_What you are asked to do_: Copy out exactly, from the entries that follow, the line holding "Where should I", the line holding "Task: Click the Cancel button", and all lines between them, but no pictures.

_Record excerpts_:
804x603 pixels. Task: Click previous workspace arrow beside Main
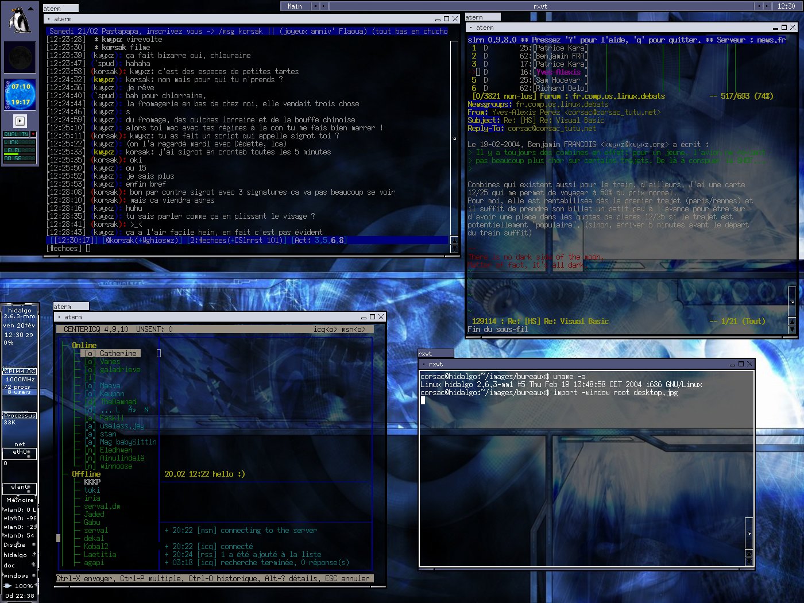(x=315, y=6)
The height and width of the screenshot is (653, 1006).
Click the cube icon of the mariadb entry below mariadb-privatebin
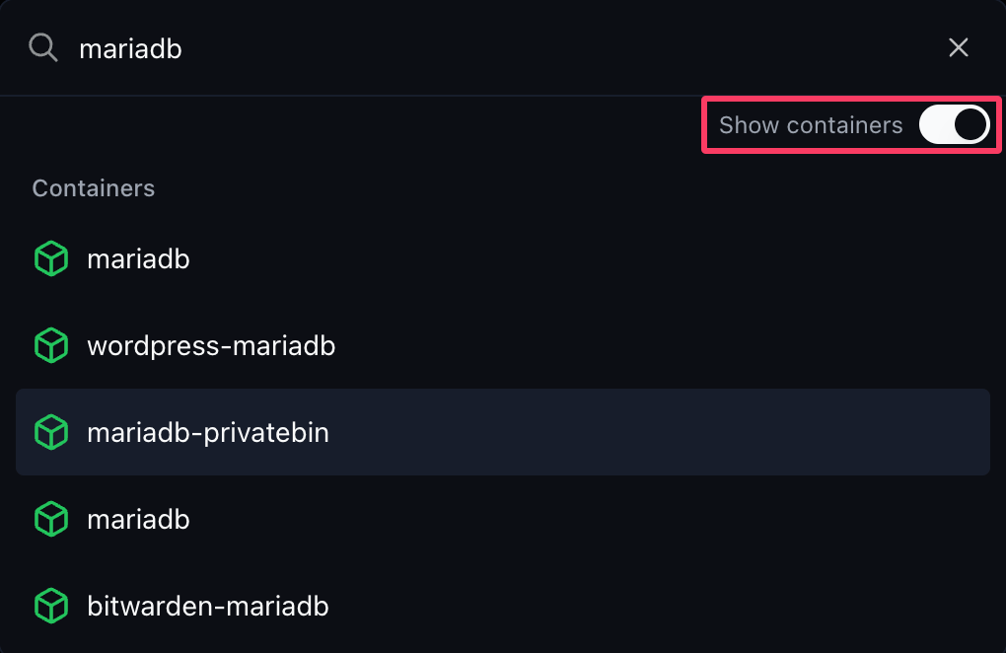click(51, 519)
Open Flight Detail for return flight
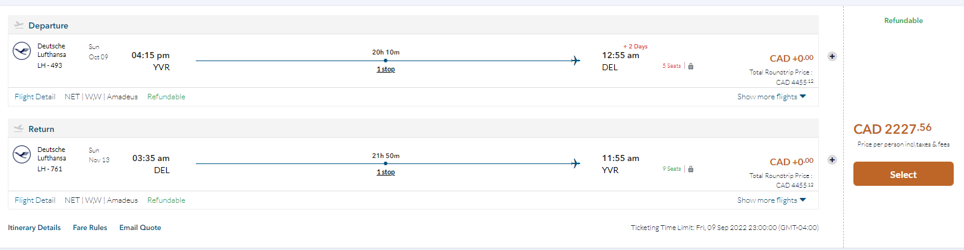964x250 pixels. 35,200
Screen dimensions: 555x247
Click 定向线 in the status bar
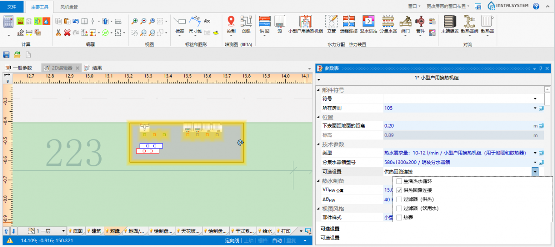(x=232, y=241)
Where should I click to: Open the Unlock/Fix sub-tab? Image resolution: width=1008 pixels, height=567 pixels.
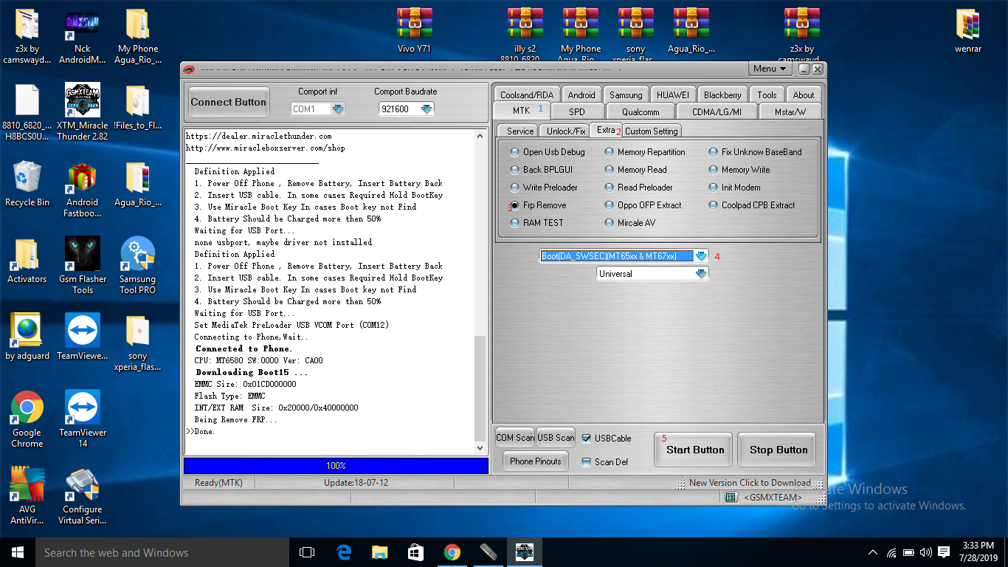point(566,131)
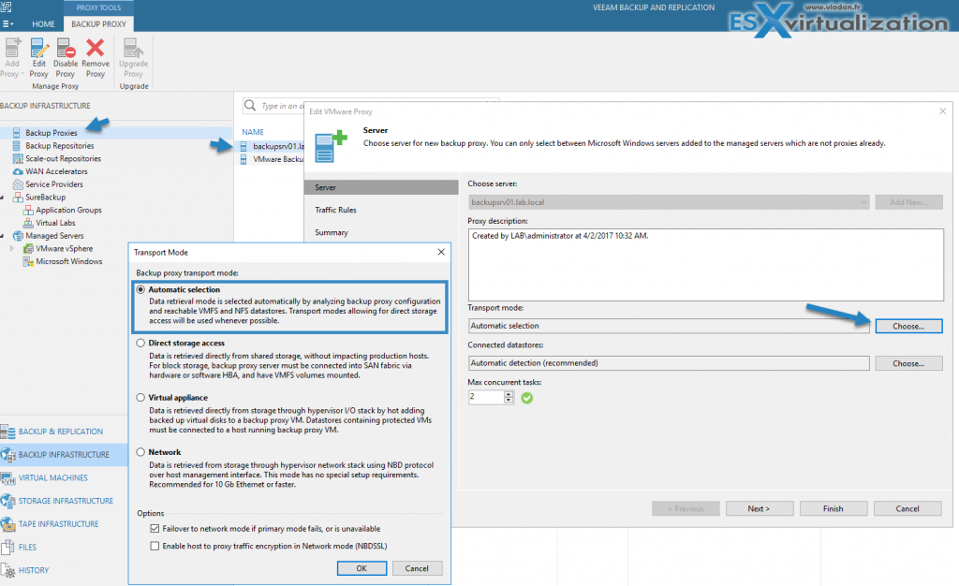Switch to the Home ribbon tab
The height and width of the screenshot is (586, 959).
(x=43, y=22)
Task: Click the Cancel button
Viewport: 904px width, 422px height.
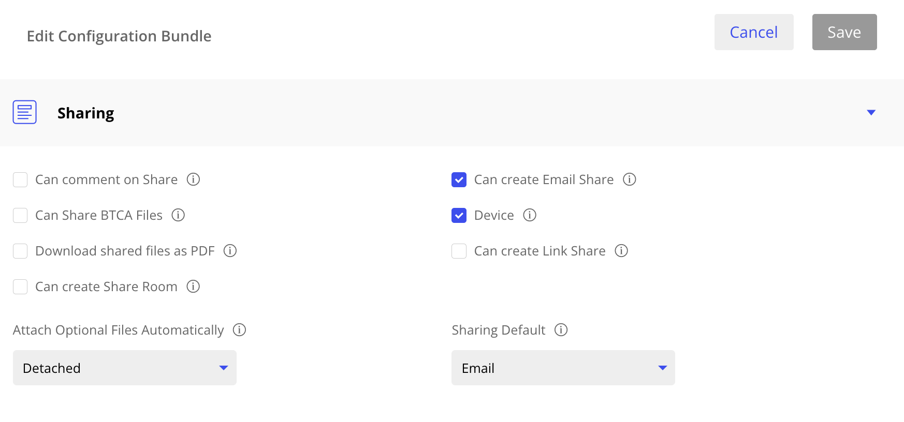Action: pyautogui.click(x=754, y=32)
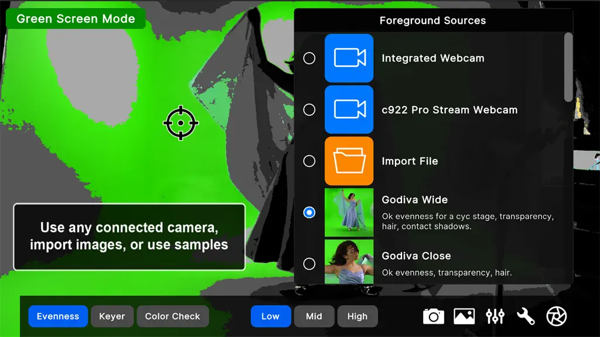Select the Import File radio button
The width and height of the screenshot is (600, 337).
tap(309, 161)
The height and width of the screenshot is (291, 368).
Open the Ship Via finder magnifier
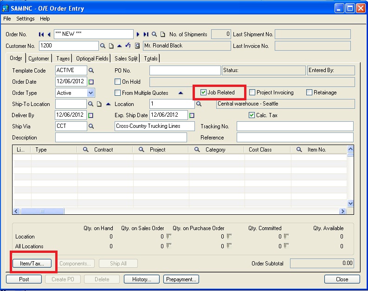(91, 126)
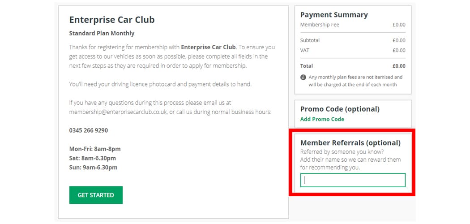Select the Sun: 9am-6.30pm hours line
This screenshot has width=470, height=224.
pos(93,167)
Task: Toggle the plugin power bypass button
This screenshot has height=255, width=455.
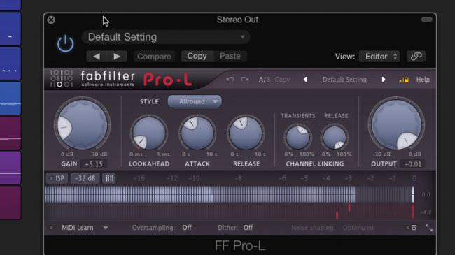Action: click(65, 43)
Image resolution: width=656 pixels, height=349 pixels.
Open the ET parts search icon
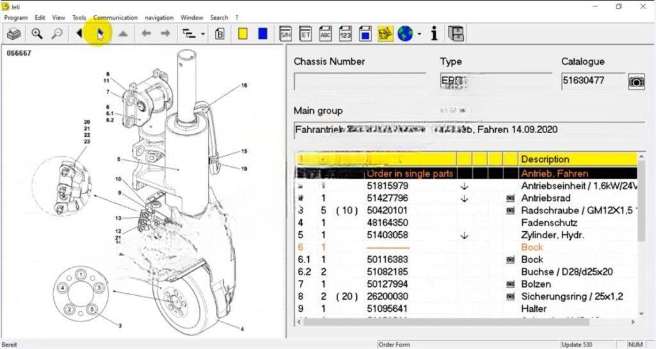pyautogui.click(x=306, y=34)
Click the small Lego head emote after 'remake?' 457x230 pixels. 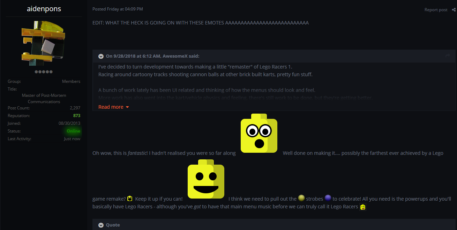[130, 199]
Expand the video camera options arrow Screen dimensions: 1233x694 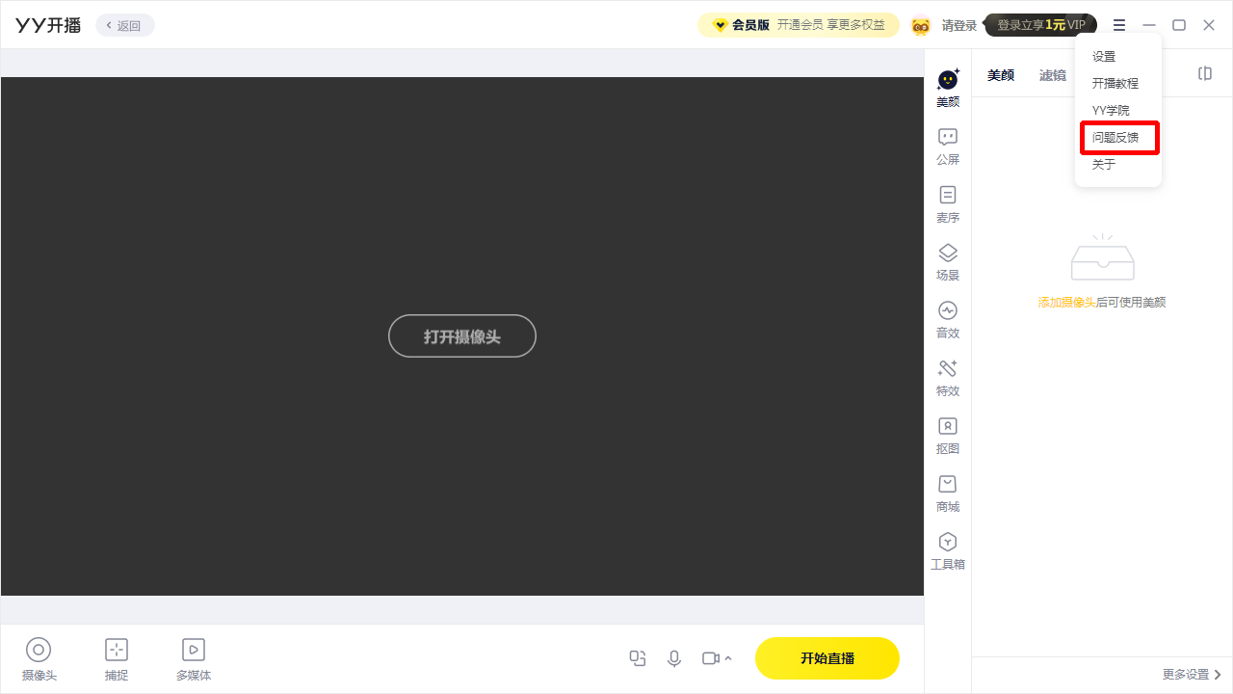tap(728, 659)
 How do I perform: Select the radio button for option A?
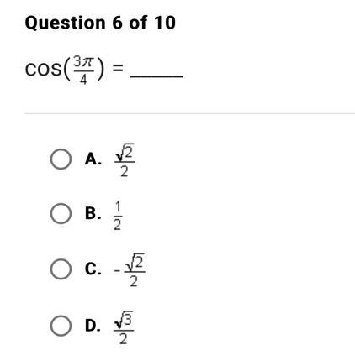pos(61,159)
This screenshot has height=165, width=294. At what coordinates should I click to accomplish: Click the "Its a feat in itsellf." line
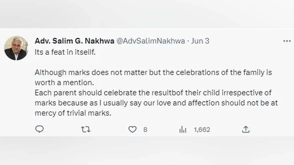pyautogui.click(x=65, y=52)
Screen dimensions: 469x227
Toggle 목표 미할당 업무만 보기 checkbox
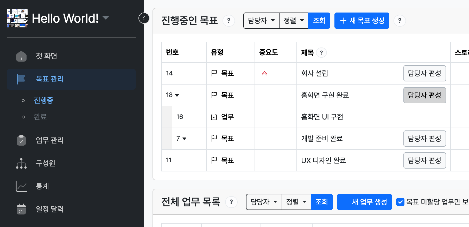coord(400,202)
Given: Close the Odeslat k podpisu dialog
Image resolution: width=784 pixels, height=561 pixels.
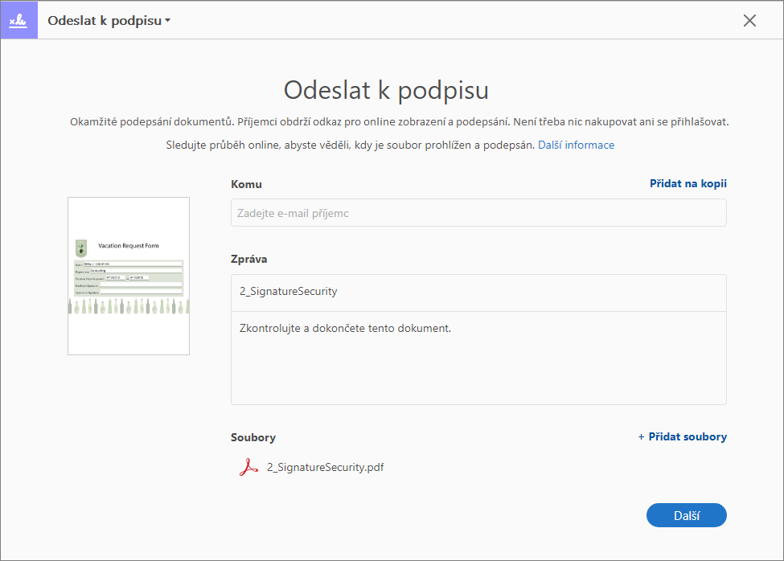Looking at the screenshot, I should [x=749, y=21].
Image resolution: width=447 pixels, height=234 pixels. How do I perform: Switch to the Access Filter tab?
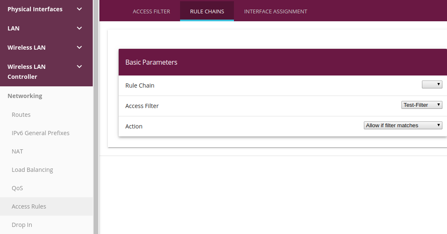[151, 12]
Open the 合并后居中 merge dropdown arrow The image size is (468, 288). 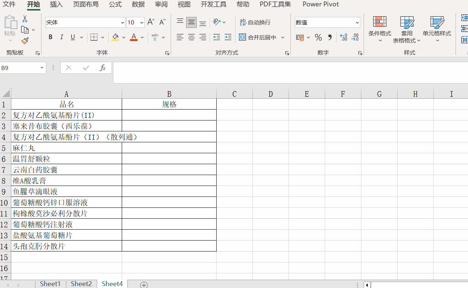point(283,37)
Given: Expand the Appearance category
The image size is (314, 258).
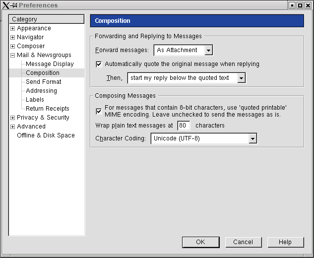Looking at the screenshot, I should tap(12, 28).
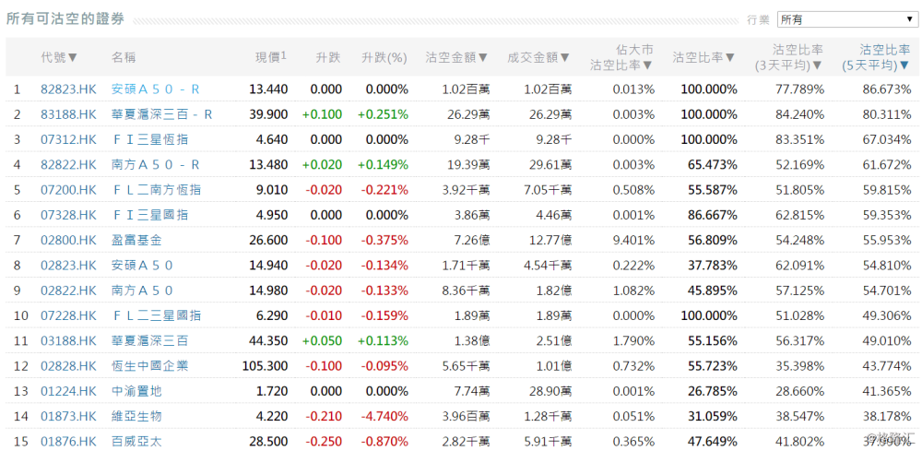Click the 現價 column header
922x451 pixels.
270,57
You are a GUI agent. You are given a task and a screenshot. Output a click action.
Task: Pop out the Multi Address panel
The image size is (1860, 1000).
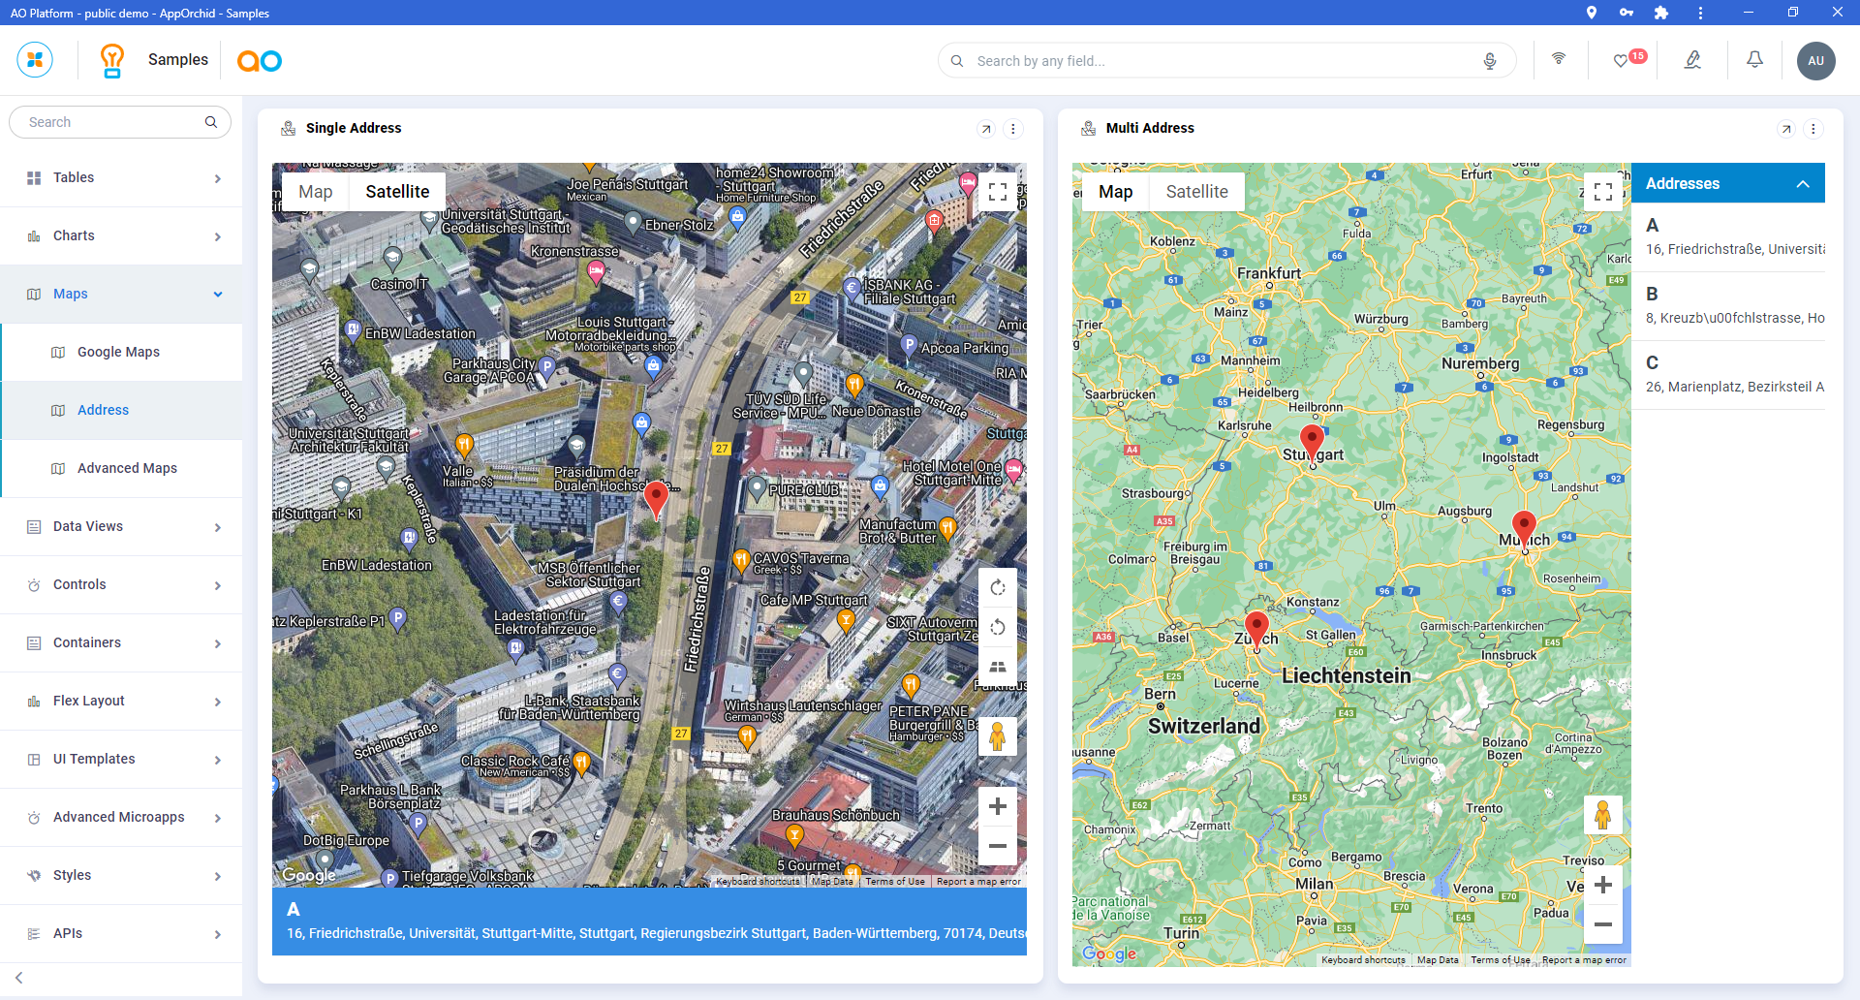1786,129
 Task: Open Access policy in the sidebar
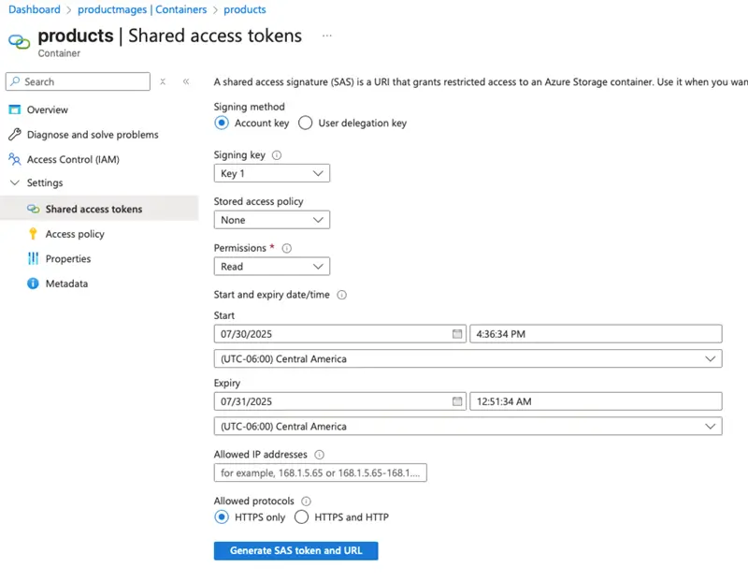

_Written solution_:
Where should I click to: Open the Unlock/Fix sub-tab? Image resolution: width=1008 pixels, height=567 pixels.
point(566,131)
Switch to the Home ribbon tab
The height and width of the screenshot is (586, 959).
(x=43, y=22)
Task: Click the Cancel button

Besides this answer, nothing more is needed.